PROVIDED RECORDS START
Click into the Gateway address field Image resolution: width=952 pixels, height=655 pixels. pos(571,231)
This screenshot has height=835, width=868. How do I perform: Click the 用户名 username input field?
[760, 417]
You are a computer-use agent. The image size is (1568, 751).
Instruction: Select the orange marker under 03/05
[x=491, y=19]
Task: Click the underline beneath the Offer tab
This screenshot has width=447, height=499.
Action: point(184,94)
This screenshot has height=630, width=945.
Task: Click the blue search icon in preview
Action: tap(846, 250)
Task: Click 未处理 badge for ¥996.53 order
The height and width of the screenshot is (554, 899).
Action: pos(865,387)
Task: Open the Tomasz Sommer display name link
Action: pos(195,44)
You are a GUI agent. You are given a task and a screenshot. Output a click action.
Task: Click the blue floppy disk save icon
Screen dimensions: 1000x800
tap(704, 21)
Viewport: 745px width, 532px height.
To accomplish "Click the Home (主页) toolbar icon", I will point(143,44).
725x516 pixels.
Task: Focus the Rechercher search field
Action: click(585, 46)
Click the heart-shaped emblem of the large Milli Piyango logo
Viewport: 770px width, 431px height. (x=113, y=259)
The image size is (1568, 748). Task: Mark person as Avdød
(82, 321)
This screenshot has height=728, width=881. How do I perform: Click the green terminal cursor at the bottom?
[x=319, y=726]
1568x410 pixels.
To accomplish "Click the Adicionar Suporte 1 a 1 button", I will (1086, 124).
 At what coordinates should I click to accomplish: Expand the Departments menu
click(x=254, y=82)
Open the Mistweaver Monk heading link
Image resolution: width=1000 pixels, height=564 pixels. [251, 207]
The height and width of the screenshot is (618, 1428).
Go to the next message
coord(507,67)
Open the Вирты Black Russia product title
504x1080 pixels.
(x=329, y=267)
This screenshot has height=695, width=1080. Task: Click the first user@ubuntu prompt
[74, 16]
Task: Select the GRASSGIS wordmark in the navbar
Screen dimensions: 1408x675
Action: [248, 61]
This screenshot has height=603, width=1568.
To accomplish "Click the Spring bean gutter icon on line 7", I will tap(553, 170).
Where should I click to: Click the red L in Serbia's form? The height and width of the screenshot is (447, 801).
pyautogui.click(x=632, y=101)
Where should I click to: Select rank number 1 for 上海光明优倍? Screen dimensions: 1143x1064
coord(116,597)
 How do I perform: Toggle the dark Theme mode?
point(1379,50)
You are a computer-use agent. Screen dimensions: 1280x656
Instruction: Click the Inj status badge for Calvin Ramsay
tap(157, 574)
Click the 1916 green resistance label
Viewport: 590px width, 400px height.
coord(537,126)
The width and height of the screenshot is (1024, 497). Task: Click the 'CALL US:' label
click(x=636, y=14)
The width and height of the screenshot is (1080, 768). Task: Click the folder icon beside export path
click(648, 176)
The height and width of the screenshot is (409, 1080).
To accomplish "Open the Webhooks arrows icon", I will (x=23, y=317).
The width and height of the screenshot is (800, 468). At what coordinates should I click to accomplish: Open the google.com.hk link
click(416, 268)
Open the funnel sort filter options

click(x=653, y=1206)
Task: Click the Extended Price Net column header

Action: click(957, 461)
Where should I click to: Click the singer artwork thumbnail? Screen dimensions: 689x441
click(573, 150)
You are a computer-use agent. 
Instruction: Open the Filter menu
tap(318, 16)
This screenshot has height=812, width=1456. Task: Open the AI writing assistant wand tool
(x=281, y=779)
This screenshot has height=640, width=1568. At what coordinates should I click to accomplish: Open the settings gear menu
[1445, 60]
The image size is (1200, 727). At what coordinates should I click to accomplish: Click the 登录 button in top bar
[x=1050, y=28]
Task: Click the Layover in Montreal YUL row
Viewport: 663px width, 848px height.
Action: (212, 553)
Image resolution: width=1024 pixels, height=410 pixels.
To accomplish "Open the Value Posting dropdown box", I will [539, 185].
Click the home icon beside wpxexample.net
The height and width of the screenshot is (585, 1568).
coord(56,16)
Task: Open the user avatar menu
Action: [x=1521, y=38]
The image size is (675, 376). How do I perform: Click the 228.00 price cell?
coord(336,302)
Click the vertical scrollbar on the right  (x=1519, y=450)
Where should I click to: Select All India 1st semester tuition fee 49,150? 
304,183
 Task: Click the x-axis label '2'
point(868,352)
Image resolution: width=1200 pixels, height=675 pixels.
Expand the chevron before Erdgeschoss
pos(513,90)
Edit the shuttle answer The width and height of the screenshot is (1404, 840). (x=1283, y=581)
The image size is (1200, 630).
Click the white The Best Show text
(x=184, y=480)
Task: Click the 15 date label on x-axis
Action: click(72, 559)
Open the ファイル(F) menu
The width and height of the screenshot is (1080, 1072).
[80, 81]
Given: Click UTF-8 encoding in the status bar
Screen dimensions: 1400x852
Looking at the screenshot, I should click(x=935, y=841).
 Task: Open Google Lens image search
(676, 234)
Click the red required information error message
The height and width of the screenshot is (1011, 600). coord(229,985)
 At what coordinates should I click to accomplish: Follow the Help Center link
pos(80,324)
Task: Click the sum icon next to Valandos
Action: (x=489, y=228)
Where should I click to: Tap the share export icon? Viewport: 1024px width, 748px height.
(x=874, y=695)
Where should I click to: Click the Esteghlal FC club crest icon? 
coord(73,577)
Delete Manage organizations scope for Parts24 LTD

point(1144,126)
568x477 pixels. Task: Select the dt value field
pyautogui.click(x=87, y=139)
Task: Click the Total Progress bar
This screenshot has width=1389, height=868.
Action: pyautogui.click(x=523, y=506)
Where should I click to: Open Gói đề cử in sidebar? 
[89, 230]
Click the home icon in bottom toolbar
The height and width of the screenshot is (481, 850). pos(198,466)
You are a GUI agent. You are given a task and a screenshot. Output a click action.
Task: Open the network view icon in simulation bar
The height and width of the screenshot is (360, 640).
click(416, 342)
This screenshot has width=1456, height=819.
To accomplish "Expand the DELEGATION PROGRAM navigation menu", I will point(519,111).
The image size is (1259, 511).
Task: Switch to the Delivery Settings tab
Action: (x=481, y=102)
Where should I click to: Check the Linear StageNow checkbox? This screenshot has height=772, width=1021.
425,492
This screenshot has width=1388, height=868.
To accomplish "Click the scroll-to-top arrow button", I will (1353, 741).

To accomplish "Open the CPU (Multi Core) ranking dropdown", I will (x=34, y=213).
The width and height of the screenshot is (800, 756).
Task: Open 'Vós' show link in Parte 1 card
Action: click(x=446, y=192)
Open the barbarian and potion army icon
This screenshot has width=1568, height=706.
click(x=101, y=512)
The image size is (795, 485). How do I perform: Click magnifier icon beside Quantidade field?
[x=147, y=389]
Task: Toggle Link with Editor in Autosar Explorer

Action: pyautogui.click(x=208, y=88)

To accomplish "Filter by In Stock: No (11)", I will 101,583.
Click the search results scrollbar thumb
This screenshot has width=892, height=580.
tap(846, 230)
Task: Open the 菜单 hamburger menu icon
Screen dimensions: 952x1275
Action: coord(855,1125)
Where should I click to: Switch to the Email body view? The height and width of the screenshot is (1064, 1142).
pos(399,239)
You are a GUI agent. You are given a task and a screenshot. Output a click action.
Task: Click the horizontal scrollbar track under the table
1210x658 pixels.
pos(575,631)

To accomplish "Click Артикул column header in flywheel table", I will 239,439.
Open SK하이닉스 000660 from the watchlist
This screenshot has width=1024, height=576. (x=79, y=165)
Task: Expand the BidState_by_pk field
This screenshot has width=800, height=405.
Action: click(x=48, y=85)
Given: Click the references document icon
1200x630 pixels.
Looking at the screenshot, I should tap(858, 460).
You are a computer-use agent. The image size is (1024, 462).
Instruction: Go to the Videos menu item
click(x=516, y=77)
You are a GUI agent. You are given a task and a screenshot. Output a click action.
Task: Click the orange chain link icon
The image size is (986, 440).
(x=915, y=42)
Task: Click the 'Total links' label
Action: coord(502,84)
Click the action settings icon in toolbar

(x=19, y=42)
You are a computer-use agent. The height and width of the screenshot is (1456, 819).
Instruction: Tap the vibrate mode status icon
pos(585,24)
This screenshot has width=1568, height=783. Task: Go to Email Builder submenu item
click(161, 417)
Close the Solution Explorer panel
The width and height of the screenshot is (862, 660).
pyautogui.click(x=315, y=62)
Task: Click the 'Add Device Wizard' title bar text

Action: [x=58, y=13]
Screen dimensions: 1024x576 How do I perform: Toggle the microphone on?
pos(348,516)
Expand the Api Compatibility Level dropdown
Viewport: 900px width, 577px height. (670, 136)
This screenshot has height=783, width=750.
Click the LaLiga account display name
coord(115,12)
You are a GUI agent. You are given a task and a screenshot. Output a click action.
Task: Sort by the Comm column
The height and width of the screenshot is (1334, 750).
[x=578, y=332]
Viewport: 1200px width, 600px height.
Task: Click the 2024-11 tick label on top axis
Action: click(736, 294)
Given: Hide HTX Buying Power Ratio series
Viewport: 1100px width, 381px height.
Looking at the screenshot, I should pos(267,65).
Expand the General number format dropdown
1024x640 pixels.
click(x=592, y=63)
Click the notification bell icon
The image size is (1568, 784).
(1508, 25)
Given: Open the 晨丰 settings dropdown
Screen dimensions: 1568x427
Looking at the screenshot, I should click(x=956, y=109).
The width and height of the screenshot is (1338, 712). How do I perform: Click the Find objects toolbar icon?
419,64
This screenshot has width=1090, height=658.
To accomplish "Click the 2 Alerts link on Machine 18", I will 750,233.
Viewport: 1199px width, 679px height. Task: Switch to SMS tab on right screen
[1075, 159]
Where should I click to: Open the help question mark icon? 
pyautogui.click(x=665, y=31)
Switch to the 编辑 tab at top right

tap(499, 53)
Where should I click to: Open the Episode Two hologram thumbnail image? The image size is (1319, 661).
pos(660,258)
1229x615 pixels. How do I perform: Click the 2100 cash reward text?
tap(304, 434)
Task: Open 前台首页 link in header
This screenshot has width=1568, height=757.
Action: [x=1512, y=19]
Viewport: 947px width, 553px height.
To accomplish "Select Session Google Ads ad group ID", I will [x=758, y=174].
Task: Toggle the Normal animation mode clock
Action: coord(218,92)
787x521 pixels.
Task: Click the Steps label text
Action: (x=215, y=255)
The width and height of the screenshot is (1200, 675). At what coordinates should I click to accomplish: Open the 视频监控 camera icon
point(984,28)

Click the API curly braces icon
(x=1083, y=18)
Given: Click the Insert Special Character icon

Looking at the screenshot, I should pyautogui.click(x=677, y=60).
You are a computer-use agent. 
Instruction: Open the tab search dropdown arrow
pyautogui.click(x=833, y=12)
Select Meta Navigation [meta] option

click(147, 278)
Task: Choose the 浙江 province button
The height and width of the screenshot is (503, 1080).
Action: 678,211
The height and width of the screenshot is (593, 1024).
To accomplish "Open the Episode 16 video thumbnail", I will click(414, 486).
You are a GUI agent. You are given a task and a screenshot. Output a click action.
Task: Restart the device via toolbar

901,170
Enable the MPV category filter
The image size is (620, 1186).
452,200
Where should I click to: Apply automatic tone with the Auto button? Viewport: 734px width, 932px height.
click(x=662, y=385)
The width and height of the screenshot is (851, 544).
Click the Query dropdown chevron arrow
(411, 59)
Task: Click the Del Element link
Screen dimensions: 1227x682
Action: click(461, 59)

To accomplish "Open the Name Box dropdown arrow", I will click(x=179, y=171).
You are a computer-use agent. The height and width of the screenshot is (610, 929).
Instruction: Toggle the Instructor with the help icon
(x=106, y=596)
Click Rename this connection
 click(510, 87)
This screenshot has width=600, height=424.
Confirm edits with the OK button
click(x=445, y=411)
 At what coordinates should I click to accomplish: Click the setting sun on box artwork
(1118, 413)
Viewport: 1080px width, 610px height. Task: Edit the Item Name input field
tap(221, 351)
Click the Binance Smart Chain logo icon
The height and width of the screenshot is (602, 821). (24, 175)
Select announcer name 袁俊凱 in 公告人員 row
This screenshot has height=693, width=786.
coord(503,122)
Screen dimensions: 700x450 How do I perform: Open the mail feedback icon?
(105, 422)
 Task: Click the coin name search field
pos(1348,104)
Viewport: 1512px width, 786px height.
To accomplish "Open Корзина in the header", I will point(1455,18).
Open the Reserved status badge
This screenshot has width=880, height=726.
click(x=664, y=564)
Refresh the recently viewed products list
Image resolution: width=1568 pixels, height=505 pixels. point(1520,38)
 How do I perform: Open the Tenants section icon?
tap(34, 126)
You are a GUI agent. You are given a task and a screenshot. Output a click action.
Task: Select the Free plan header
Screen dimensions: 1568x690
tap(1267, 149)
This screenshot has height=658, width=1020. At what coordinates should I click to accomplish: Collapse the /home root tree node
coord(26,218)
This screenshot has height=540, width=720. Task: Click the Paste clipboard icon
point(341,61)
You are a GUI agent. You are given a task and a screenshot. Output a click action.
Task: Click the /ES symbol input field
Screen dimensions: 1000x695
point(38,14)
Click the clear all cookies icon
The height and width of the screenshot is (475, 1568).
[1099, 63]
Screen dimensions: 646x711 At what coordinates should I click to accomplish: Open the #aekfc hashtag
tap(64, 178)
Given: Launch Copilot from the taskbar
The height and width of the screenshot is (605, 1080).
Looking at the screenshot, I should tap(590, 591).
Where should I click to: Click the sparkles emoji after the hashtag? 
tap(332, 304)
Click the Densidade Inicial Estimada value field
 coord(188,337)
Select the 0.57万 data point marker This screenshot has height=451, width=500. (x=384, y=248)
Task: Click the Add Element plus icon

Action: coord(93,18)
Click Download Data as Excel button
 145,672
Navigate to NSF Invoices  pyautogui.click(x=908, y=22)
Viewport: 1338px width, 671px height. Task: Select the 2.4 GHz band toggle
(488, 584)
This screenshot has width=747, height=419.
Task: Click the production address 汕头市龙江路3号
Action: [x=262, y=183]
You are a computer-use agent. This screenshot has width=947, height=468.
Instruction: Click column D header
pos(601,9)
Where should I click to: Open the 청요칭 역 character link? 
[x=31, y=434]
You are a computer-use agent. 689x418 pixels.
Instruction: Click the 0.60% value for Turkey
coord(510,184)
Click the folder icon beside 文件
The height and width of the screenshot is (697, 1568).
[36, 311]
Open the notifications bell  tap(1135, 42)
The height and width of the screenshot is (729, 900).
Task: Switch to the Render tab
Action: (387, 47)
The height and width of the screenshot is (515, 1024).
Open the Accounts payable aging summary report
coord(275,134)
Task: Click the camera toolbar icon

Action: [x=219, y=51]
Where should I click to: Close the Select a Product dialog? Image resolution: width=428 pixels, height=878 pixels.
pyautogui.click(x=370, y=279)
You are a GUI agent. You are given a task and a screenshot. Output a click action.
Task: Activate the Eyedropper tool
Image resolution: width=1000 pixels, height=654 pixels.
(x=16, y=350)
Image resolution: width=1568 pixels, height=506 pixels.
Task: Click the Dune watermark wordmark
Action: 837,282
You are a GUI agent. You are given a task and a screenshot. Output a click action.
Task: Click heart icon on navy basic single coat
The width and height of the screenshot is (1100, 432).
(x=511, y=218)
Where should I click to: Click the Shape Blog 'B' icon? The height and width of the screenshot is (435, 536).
PROVIDED RECORDS END
> INSTRUCTIONS FOR THE TASK: Among the records above, only the lines between the line holding "This screenshot has height=540, width=720." and the line holding "Select the 0.57万", inclusive, are to be output, exactly as written.

> SOLUTION FOR THIS TASK:
This screenshot has height=540, width=720. Task: Click the Paste clipboard icon
point(341,61)
You are a GUI agent. You are given a task and a screenshot. Output a click action.
Task: Click the /ES symbol input field
Screen dimensions: 1000x695
point(38,14)
Click the clear all cookies icon
The height and width of the screenshot is (475, 1568).
[1099, 63]
Screen dimensions: 646x711 At what coordinates should I click to accomplish: Open the #aekfc hashtag
tap(64, 178)
Given: Launch Copilot from the taskbar
The height and width of the screenshot is (605, 1080).
Looking at the screenshot, I should tap(590, 591).
Where should I click to: Click the sparkles emoji after the hashtag? 
tap(332, 304)
Click the Densidade Inicial Estimada value field
 coord(188,337)
Select the 0.57万 data point marker This screenshot has height=451, width=500. (x=384, y=248)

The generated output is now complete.